Here, the Circuit found no breach despite the fact that (1) the Government initially told the court erroneously that it agreed with everything in the PSR — even though the PSR included 2 enhancements not included in the plea agreement; and (2) the Government’s subsequent submissions to the court — in response to the defendant’s objections to the 2 enhancements recommended by Probation — contained a discussion of the law governing these enhancements and included numerous citations to cases supporting application of the enhancements. The Government’s conduct did not constitute a breach, the Circuit held, because (1) the Government quickly retracted its statement that it agreed with the PSR and then explicitly stated on numerous occasions that it was not advocating for the 2 enhancements, and (2) the Government had the right, even under the plea agreement, to “explain the law concerning” these enhancements so long as it did not advocate for them.

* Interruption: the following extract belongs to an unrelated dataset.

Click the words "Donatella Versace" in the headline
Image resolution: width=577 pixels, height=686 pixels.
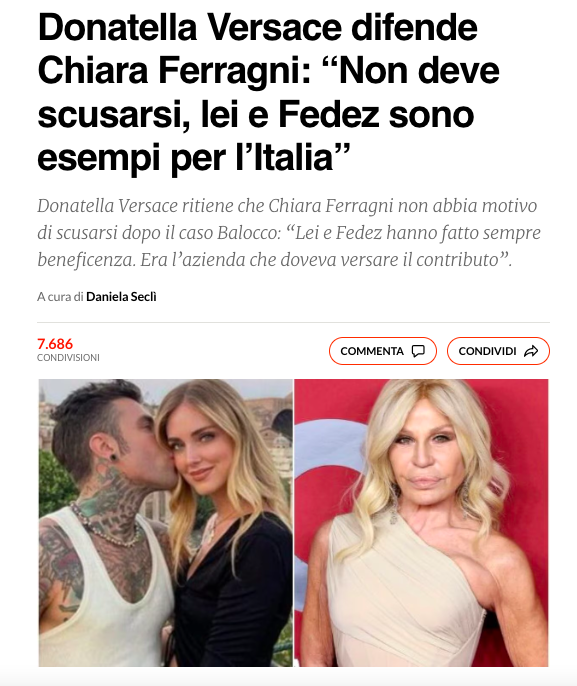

The Court did clarify, however, that it “does not mean to suggest that a government disclaimer, to the effect that it is not arguing for an adjudtment where prohibited by its agreement from doing so, will necessarily protect it from a finding that its commentary constituted an argument and thus a breach of its agreement.” Op. at 6 n.2 (citing United States v. Vaval, 404 F.3d 144, 153 (2d Cir. 2005)). Rather, each case “must be carefully studied in context, and where the government’s commentary reasonably appears to seek to influence the court in a manner incompatible with the agreement, we will not hesitate to find a breach, notwithstanding formal language of disclaimer.” Id.
Finally, the Court suggests, but does not ultimately decide, that the 2-level enhancement for use of sophisticated means in a fraud offense (under U.S.S.G. § 2F1.1(b)(6)(C)) can be imposed only where the defendant himself personally employed sophisticated means, or else was aware of the use of such means by co-conspirators. In United States v. Lewis, 93 F.3d 1075 (2d Cir. 1996), the Circuit affirmed the imposition of a similar enhancement under the tax fraud statute (USSG § 2T1.1(b)(2)) despite the defendant’s lack of knowledge as to the use of sophisticated means by others involved in the scheme. As the Court noted, however, this conclusion “rested in part on the government’s vital interest in collecting taxes and the consequent need for a strong deterrent to the use of sophisticated tax fraud schemes which would make detection difficult and thus interfere with the process of tax collection.” Op. at 11. Such considerations, however, “have no application to a Guideline covering the use of sophisticated means in an ordinary fraud unrelated to the effective functioning of government.” Id. The Court thus “wonder[ed] whether our Circuit would adhere to the full breadth of the proposition asserted in Lewis, especially as applied to a different Guideline unrelated to the collection of taxes, if confronted with a minor participant who had neither awareness nor notice of the use of sophisticated means by others in committing the offense.” Id.
The ultimate question did not need to be answered in this case, however, because there was no dispute that defendant Peters knew full well that sophisticated means were being used to conceal the scheme.